In a meta-analysis of studies on panic disorder and PTSD, psychological coping strategies involving relaxation training, cognitive restructuring, and exposure worked comparably with both antidepressant and benzodiazepine medications. The combined somatic exposure and cognitive therapy (or exposure to traumatic memories in patients with PTSD) helps patients confront and alter maladaptive cognitions (e.g. catastrophic thoughts of a heart attack or stroke when experiencing rapid heartbeat). A meta-analysis of the treatment of generalized anxiety disorder concluded that CBT is more efficacious than control treatments and at least equal in efficacy to anxiolytics.
Referral to a psychiatrist should be considered when the physician is confused about the primary diagnosis, as in distinguishing an anxiety disorder from depression with anxiety or substance abuse disorder.
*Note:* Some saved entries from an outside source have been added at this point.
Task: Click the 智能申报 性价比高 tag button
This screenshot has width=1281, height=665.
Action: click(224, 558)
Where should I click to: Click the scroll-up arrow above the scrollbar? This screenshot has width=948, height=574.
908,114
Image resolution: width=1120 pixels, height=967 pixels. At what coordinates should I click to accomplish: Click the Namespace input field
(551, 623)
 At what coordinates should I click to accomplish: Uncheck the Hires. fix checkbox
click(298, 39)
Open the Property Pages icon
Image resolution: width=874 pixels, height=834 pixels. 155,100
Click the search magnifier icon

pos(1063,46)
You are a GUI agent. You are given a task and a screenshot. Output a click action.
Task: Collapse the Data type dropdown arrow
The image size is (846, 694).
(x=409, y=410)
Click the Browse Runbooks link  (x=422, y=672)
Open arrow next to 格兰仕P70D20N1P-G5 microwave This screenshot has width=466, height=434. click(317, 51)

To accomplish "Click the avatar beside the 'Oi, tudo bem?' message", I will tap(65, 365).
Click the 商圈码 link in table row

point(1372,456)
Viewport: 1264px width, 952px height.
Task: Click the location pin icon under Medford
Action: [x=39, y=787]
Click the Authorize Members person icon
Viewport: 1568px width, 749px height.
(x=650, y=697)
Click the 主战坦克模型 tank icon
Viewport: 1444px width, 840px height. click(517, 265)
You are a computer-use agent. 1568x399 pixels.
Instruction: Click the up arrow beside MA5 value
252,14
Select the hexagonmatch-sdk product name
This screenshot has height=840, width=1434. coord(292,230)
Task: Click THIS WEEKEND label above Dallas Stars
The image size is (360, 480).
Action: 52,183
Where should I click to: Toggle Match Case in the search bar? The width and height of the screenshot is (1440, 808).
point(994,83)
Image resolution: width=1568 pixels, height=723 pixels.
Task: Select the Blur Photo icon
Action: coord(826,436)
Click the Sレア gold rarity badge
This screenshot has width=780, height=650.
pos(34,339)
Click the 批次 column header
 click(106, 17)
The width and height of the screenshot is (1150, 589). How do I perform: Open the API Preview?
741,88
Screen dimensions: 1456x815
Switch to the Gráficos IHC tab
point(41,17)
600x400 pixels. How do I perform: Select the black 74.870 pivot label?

Referrals should also be made when adequate treatment does not lead to an improvement in symptoms within 10 to 12 weeks, or several medication trials have failed. Patients with suicidal behaviour also require specialty care.
Generalized anxiety disorder
Generalized anxiety disorder is characterized by constant, nonepisodic anxiety that affects patients for more than 6 months and interferes with normal function. Lifetime prevalence rates are 5.1% in community samples. Medical problems such as hyperthyroidism should be ruled out as the cause of the symptoms of motor tension and autonomic hyperactivity. This disorder can be treated effectively with SSRIs, TCAs, SNRIs, buspirone, and benzodiazepines; the first four classes should be tried first, given their lower potential for habituation and dependence.
Specific phobias are characterized by episodic anxiety in response to a specific precipitant, with intense excessive fear making patients avoid the situation. Examples of stimuli for simple phobias are airplanes, heights, and insects, although most patients with simple phobias do not seek care for the condition. Social phobia is the fear of humiliation or failure in public situations (such as public speaking, meeting strangers, and eating in restaurants), and many with this condition also have major depression (58.3% of cases of social phobia), or other anxiety disorders (panic disorder, 27.8%; generalized anxiety disorder, 30.6%). Since social phobia usually begins in childhood or adolescence, patients often consider marked social anxiety and avoidance as part of their personality.
Recent studies have shown that SSRIs are more effective than placebo in the treatment of social phobia; effective cognitive behavioural techniques have also been developed. Propranolol (10–80 mg) may be useful for treating nongeneralized social phobia that occurs in one situation, such as public speaking.
Obsessive–compulsive disorder (OCD) is characterized by regular intrusive thoughts or obsessions about aggression, sex, religion, theft, or loss—or other covering mental rituals such as counting objects or letters. Patients may also have persistent rituals or compulsions that are so frequent or complex that they interfere with normal function. They experience these obsessions and compulsions as intrusive, silly, and upsetting. Most patients with OCD have experienced major depressive episodes. Pharmacological treatment is indicated: although clomipramine has been the first-line treatment for many years, recent randomized controlled trials have shown SSRIs to be as effective. Treatment with SSRIs should continue for at least 10 weeks before it is considered ineffective. Randomized trials have shown behavioural treatments to be effective; these focus on exposure to feared activities and prevention of compulsive responses.